## Task item
All lines from the one containing "Help (265, 2200)" down to the one containing "You are a GUI agent. The screenshot is 1728×1117.", both ends included, are to be given again exactly; omit the rest of the listing below.

## Task material
= Beginning of Section =

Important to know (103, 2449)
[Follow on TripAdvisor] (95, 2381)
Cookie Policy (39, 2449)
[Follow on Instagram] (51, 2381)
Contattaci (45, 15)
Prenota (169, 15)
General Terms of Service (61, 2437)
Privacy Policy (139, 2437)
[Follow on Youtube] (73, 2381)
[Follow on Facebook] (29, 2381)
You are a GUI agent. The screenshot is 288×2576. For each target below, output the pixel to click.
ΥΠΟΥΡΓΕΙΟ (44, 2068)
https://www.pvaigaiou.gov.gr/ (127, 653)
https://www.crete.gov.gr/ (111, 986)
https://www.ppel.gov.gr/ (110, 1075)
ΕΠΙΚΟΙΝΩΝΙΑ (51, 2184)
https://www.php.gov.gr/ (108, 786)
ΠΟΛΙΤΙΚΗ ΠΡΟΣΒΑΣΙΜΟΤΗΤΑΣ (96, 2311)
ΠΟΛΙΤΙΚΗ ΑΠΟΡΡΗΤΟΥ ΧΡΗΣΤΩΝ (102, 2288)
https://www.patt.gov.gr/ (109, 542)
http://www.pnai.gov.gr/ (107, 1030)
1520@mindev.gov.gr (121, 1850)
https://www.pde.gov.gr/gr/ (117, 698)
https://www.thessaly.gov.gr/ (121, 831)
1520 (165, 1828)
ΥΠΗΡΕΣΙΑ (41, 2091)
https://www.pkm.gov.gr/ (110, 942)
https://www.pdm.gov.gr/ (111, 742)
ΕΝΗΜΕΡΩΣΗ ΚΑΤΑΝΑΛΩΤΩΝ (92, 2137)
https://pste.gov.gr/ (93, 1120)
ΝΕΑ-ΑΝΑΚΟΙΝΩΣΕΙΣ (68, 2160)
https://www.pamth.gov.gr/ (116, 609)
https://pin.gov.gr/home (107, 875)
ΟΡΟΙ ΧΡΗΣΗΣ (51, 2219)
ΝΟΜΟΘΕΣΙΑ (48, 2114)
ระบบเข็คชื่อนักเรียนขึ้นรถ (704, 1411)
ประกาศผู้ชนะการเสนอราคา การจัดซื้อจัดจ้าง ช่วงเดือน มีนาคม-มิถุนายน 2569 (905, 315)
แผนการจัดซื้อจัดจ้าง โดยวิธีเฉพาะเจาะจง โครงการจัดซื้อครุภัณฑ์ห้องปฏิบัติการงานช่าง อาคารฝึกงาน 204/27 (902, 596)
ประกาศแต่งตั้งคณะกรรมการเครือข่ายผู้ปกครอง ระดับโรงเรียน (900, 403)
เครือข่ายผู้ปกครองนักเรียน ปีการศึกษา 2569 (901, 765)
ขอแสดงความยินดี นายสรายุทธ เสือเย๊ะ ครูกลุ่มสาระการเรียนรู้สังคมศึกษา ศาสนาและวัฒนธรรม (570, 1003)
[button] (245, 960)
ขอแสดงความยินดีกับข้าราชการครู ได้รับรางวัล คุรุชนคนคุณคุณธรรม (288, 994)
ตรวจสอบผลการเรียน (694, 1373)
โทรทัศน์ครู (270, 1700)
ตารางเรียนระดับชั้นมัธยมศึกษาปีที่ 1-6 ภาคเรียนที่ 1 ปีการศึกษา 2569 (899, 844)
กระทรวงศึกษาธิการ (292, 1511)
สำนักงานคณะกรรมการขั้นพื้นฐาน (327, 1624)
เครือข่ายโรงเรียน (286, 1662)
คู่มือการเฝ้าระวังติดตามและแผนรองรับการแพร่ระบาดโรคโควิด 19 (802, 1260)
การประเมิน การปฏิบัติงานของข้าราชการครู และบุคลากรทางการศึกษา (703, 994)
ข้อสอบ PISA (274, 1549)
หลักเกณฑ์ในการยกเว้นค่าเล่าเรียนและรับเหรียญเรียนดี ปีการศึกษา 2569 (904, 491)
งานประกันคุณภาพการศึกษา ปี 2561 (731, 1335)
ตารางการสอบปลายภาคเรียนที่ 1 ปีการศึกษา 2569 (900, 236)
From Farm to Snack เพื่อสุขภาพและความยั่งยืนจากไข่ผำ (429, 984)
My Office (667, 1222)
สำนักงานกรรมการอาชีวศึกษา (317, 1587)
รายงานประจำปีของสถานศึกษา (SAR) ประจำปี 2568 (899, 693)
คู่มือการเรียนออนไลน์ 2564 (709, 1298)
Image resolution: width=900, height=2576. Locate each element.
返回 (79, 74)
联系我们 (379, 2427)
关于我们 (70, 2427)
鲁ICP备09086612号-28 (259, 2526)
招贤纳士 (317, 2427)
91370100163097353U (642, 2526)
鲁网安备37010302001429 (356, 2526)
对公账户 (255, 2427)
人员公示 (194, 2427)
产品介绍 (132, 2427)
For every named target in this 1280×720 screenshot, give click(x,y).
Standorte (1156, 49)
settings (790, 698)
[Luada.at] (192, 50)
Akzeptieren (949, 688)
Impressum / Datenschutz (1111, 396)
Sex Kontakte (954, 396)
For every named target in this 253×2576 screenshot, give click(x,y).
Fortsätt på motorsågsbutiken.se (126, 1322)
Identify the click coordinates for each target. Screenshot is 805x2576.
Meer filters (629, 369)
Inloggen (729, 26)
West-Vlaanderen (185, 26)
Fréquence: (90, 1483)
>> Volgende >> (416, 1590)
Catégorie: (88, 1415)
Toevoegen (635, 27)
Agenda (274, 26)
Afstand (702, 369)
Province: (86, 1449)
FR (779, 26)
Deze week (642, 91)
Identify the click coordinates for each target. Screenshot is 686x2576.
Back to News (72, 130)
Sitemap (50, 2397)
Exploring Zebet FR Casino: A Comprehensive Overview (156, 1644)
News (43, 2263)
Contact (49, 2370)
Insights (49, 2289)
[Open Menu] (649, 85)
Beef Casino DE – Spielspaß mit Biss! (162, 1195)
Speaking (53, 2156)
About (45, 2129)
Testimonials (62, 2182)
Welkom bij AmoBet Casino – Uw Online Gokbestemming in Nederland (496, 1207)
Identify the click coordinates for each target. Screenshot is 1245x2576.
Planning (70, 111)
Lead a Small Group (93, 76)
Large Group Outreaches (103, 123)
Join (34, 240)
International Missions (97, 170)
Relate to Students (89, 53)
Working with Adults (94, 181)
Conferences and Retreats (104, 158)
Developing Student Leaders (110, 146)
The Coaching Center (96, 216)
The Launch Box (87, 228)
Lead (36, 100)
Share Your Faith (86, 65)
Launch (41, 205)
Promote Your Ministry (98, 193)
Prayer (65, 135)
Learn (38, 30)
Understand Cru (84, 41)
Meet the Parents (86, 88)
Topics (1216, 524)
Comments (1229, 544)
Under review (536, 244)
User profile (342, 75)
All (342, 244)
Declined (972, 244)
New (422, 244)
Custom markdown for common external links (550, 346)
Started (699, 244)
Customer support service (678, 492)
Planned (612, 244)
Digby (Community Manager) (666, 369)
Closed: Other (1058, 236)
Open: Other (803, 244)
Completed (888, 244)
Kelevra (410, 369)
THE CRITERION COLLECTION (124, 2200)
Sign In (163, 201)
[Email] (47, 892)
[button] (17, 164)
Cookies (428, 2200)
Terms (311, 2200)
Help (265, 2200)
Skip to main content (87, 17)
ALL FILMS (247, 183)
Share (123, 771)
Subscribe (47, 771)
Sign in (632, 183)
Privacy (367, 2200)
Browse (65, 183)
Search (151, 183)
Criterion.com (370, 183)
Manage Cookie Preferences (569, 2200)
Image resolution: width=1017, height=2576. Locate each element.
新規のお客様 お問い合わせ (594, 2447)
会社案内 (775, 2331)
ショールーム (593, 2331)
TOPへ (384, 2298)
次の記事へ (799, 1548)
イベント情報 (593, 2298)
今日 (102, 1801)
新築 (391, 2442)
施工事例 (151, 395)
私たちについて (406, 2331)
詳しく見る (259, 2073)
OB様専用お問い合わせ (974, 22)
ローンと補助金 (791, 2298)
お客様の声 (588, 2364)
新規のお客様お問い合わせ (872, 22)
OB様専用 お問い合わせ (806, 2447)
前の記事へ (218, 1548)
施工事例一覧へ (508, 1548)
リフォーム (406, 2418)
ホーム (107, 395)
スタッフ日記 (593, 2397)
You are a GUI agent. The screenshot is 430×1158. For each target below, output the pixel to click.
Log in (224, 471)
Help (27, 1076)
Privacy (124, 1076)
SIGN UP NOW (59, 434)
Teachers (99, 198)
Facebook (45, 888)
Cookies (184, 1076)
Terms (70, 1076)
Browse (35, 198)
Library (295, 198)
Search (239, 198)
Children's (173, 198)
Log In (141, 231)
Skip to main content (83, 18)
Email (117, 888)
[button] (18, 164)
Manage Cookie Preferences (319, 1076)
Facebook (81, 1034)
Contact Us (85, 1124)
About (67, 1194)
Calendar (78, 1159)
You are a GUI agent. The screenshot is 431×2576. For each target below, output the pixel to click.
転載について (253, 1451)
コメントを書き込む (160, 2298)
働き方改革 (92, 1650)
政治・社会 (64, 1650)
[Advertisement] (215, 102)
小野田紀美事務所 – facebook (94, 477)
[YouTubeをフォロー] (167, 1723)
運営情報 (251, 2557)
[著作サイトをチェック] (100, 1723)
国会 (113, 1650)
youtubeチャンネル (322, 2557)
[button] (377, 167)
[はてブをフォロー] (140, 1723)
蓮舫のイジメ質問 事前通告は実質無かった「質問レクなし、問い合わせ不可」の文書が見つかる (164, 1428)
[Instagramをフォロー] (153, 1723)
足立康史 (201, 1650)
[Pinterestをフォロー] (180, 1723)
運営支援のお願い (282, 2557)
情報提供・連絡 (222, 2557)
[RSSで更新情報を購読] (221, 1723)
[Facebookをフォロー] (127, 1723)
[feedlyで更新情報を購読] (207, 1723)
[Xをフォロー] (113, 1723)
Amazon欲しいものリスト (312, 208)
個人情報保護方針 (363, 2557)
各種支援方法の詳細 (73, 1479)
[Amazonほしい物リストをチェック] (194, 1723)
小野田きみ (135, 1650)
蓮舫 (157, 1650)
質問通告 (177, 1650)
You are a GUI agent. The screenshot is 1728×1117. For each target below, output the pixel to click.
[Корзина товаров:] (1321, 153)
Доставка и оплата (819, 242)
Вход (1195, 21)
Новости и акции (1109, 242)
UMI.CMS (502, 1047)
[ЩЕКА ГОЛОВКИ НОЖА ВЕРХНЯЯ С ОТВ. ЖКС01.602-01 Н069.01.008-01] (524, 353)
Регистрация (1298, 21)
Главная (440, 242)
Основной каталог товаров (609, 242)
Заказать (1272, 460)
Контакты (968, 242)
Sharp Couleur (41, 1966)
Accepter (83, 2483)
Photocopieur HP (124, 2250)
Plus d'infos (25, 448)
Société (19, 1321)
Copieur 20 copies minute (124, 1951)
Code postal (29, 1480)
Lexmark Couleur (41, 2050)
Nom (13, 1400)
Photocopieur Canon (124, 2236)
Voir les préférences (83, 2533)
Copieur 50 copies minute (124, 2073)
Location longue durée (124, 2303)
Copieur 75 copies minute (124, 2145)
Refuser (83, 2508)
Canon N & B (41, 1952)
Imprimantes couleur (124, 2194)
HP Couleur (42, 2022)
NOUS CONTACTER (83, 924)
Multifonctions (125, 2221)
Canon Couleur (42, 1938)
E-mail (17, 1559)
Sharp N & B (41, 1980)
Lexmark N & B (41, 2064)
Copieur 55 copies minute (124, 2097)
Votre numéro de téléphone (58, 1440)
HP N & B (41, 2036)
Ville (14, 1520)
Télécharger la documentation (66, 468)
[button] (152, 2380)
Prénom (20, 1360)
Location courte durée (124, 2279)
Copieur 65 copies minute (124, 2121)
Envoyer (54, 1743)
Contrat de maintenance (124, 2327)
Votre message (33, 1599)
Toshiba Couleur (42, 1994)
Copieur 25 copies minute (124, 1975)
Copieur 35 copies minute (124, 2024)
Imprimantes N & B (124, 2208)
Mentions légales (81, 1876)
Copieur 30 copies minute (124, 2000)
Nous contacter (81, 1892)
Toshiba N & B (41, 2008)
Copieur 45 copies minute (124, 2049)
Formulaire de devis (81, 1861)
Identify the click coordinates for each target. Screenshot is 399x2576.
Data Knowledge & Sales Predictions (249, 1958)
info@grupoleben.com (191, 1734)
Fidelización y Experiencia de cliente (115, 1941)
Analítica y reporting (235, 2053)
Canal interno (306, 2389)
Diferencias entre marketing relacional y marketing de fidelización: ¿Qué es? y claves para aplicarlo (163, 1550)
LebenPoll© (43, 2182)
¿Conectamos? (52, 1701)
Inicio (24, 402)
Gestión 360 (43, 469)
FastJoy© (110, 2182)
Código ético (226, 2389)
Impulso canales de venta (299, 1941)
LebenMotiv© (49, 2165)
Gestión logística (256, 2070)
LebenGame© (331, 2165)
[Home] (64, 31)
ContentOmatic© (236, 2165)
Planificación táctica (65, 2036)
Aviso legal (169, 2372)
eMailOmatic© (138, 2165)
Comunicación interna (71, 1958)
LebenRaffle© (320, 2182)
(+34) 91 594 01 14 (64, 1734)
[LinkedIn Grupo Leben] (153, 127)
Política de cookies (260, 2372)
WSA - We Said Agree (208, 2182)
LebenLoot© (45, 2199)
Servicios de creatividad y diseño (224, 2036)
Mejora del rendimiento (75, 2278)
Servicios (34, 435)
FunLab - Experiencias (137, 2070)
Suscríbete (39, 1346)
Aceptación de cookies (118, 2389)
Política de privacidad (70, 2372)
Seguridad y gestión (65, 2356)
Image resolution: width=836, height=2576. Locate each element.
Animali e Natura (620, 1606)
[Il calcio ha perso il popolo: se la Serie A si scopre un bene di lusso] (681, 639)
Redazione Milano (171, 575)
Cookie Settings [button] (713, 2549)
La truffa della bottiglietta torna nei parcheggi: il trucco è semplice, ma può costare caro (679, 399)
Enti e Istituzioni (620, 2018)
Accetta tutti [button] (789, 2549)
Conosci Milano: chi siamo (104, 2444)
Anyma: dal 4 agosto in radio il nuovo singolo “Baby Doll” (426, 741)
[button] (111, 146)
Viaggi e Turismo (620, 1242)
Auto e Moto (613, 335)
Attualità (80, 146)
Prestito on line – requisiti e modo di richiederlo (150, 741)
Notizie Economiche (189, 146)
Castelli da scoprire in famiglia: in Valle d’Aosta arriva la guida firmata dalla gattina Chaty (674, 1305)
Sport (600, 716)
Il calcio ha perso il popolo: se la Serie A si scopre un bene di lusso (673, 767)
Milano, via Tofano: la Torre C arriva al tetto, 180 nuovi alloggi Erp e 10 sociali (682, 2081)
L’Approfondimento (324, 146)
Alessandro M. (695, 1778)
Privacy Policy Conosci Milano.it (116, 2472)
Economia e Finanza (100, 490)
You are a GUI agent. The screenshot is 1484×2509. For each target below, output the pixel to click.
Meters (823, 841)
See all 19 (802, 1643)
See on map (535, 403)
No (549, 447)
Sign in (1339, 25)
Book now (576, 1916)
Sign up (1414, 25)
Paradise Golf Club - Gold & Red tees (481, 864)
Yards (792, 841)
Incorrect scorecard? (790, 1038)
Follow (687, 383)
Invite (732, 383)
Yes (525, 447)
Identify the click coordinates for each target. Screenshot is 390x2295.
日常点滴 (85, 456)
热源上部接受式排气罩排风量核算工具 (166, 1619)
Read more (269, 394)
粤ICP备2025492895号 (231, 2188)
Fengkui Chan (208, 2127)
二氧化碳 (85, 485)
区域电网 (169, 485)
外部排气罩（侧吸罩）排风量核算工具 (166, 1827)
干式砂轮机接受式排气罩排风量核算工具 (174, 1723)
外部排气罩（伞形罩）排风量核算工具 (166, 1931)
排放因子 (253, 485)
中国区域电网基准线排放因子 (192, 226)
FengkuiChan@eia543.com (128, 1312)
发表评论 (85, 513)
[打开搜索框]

= End of Section =

## Task solution
Help (265, 2200)
Skip to main content (87, 17)
ALL FILMS (247, 183)
Share (123, 771)
Subscribe (47, 771)
Sign in (632, 183)
Privacy (367, 2200)
Browse (65, 183)
Search (151, 183)
Criterion.com (370, 183)
Manage Cookie Preferences (569, 2200)
Image resolution: width=1017, height=2576. Locate each element.
新規のお客様 お問い合わせ (594, 2447)
会社案内 (775, 2331)
ショールーム (593, 2331)
TOPへ (384, 2298)
次の記事へ (799, 1548)
イベント情報 (593, 2298)
今日 (102, 1801)
新築 (391, 2442)
施工事例 (151, 395)
私たちについて (406, 2331)
詳しく見る (259, 2073)
OB様専用お問い合わせ (974, 22)
ローンと補助金 (791, 2298)
お客様の声 (588, 2364)
新規のお客様お問い合わせ (872, 22)
OB様専用 お問い合わせ (806, 2447)
前の記事へ (218, 1548)
施工事例一覧へ (508, 1548)
リフォーム (406, 2418)
ホーム (107, 395)
スタッフ日記 (593, 2397)
You are a GUI agent. The screenshot is 430×1158. For each target below, output the pixel to click.
Log in (224, 471)
Help (27, 1076)
Privacy (124, 1076)
SIGN UP NOW (59, 434)
Teachers (99, 198)
Facebook (45, 888)
Cookies (184, 1076)
Terms (70, 1076)
Browse (35, 198)
Library (295, 198)
Search (239, 198)
Children's (173, 198)
Log In (141, 231)
Skip to main content (83, 18)
Email (117, 888)
[button] (18, 164)
Manage Cookie Preferences (319, 1076)
Facebook (81, 1034)
Contact Us (85, 1124)
About (67, 1194)
Calendar (78, 1159)
You are a GUI agent. The screenshot is 431×2576. For each target below, output the pixel to click.
転載について (253, 1451)
コメントを書き込む (160, 2298)
働き方改革 (92, 1650)
政治・社会 (64, 1650)
[Advertisement] (215, 102)
小野田紀美事務所 – facebook (94, 477)
[YouTubeをフォロー] (167, 1723)
運営情報 (251, 2557)
[著作サイトをチェック] (100, 1723)
国会 (113, 1650)
youtubeチャンネル (322, 2557)
[button] (377, 167)
[はてブをフォロー] (140, 1723)
蓮舫のイジメ質問 事前通告は実質無かった「質問レクなし、問い合わせ不可」の文書が見つかる (164, 1428)
[Instagramをフォロー] (153, 1723)
足立康史 (201, 1650)
[Pinterestをフォロー] (180, 1723)
運営支援のお願い (282, 2557)
情報提供・連絡 (222, 2557)
[RSSで更新情報を購読] (221, 1723)
[Facebookをフォロー] (127, 1723)
[feedlyで更新情報を購読] (207, 1723)
[Xをフォロー] (113, 1723)
Amazon欲しいものリスト (312, 208)
個人情報保護方針 (363, 2557)
各種支援方法の詳細 (73, 1479)
[Amazonほしい物リストをチェック] (194, 1723)
小野田きみ (135, 1650)
蓮舫 (157, 1650)
質問通告 (177, 1650)
You are a GUI agent. The screenshot is 1728×1117. For each target below, output the pixel to click.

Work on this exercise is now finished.